Since the ankle complex serves as the transition from the “leg” to the foot, significant forces are placed through these structures, resulting in frequent injuries. The talus sits between the medial and lateral malleoli within what is described as the ankle mortise. The orientation of the mortise (lateral malleolus more distal and posterior than the medial) dictates the motion of plantar flexion to have an inversion component, while dorsiflexion includes eversion. As the lower extremity internally rotates during ambulation and the foot must be able to be placed onto the surface, the next inferior linkage to the foot provides a mechanism for dissipation of rotation (subtalar joint) while enabling the foot to adapt to uneven surfaces (serving as a mobile adaptor). It is obvious that a variety of ligamentous structures are required to control the bony structures and to interface with the muscular units permitting normal function. The osseous-ligamentous structures are shown in Figure 17-1A, B, respectively, in medial and lateral orientations. These relationships have been described at length by Inman.1 It is interesting to note how Inman used models to explain the intricate interrelationships and how the ankle must be viewed as a part of the overall complex. This can be perceived as enabling the lower extremity to perform required “functional” tasks while permitting the foot to transfer weight-bearing loads. Unfortunately, the large loads and unique triplanar action of these structures do predispose them to injury.

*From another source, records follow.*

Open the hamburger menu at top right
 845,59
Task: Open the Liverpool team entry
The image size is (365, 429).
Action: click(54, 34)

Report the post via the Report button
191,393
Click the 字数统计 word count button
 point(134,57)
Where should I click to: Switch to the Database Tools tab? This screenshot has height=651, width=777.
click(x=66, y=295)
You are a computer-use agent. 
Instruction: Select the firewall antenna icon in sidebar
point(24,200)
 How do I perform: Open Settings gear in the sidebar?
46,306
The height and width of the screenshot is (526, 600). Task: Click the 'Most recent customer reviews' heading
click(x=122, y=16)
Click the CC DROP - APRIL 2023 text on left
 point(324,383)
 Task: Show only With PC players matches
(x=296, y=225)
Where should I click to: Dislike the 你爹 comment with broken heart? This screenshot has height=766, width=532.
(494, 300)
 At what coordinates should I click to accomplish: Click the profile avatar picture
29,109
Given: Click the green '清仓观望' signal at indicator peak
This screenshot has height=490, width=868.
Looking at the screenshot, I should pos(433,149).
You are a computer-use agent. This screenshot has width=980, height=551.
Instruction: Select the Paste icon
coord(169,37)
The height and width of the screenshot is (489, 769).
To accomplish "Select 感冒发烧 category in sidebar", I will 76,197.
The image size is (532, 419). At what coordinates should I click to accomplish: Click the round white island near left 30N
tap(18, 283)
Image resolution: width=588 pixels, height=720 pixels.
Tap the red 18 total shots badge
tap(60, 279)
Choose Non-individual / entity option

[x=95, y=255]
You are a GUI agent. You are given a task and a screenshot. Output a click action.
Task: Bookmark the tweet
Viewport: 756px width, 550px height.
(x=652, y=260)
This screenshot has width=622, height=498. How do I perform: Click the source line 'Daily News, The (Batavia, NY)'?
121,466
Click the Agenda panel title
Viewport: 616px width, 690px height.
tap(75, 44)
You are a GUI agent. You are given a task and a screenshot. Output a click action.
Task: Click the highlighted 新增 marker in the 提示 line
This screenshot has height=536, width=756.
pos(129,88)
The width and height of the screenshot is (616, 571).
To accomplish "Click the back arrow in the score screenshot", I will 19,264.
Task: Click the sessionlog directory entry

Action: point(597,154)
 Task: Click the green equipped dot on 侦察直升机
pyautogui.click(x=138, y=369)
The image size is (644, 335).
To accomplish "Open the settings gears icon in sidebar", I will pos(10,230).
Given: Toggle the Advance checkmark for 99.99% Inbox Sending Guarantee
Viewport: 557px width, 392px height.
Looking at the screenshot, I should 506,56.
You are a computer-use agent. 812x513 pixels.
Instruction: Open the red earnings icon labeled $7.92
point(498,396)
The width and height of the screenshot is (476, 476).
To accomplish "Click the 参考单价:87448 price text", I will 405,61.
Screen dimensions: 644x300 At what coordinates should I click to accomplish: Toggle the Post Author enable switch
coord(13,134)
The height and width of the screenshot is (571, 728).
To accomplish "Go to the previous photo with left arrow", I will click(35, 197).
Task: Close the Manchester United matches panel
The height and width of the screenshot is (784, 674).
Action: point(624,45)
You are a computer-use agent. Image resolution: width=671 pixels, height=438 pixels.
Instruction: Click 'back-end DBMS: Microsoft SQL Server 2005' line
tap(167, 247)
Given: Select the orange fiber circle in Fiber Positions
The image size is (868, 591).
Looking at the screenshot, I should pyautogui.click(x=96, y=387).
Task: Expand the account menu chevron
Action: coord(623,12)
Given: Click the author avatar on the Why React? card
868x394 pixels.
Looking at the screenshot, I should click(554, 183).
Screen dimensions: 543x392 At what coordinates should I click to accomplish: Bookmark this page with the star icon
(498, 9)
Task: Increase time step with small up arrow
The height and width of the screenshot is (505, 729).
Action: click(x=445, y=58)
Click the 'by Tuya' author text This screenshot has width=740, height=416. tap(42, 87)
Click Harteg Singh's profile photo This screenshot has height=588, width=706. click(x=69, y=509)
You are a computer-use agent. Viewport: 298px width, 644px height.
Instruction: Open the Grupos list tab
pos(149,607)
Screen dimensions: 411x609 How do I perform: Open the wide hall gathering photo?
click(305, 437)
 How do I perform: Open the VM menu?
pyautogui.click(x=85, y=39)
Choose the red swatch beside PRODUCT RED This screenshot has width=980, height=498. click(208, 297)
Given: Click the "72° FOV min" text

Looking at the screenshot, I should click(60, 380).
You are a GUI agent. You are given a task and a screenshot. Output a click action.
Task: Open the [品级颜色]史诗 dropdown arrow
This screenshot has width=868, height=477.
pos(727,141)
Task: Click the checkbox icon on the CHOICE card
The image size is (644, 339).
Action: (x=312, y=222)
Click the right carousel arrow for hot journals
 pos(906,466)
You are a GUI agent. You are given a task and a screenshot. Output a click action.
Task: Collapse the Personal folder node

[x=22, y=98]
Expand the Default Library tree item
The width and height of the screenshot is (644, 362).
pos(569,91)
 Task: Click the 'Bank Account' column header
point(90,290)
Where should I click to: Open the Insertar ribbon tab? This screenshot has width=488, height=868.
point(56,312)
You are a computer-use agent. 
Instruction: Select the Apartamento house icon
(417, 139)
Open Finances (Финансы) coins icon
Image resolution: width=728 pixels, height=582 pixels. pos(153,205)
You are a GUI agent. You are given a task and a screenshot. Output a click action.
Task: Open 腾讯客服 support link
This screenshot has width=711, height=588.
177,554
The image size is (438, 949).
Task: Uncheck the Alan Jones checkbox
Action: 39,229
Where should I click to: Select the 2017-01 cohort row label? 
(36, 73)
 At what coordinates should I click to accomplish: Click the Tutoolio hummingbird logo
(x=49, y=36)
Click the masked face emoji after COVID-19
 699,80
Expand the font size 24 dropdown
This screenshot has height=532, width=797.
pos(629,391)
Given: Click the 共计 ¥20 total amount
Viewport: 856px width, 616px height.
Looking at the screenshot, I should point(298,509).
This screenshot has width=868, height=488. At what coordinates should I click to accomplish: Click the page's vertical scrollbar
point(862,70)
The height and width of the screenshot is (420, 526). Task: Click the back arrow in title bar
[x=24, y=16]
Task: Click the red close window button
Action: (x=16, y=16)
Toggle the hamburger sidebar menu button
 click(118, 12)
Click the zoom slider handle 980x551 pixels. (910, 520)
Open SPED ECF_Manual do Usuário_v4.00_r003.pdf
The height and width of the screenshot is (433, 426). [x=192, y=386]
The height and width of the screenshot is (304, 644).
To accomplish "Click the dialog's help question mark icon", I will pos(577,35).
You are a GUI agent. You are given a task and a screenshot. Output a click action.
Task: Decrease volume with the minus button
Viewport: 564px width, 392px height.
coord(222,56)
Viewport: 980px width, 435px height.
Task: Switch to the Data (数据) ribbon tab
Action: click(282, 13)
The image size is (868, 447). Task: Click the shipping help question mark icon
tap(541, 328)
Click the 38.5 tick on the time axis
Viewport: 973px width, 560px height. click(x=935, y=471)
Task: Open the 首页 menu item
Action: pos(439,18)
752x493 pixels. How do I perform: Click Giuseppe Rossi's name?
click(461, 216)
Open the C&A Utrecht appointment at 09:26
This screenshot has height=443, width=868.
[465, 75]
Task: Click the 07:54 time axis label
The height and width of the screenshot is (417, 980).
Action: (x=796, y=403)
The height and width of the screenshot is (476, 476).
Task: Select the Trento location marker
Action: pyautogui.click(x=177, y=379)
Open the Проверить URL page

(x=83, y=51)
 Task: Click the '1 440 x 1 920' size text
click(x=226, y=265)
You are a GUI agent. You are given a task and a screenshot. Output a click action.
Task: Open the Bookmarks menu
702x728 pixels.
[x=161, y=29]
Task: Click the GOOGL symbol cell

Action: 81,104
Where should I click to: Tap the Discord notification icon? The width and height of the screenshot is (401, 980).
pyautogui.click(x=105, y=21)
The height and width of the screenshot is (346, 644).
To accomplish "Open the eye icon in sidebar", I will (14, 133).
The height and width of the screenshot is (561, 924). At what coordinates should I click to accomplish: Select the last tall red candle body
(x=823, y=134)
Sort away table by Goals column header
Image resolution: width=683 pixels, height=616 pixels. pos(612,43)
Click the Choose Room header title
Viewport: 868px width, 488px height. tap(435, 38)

Ankle ligaments. (A) Medial view. (B) Lateral view.
The initial views are the traditional anteroposterior (AP) and lateral following the 90° rule (Figures 17-2 and 17-3). When the orientation of the talar dome in the mortise is in question, a mortise view is performed (Figure 17-4). Some clinicians prefer what is described as an oblique view, which is somewhat more effective in delineating malleolar relationships (Figure 17-5). Clinicians will typically see an “ankle series” including an AP, lateral, and either the mortise or oblique. It is very interesting to note that the routine use of the ankle series has come under question as a set of manual palpations and clinical observations appear to be sufficient to rule out fractures when applied by therapists or surgeons.2
A normal-appearing AP view radiograph of the ankle. Note the slight overlap of the tibia and fibula at the distal articulation.
A normal-appearing lateral view radiograph of the ankle. Apparent in this view is not only the general osseous alignment, but also the joint space of the talocrural joint.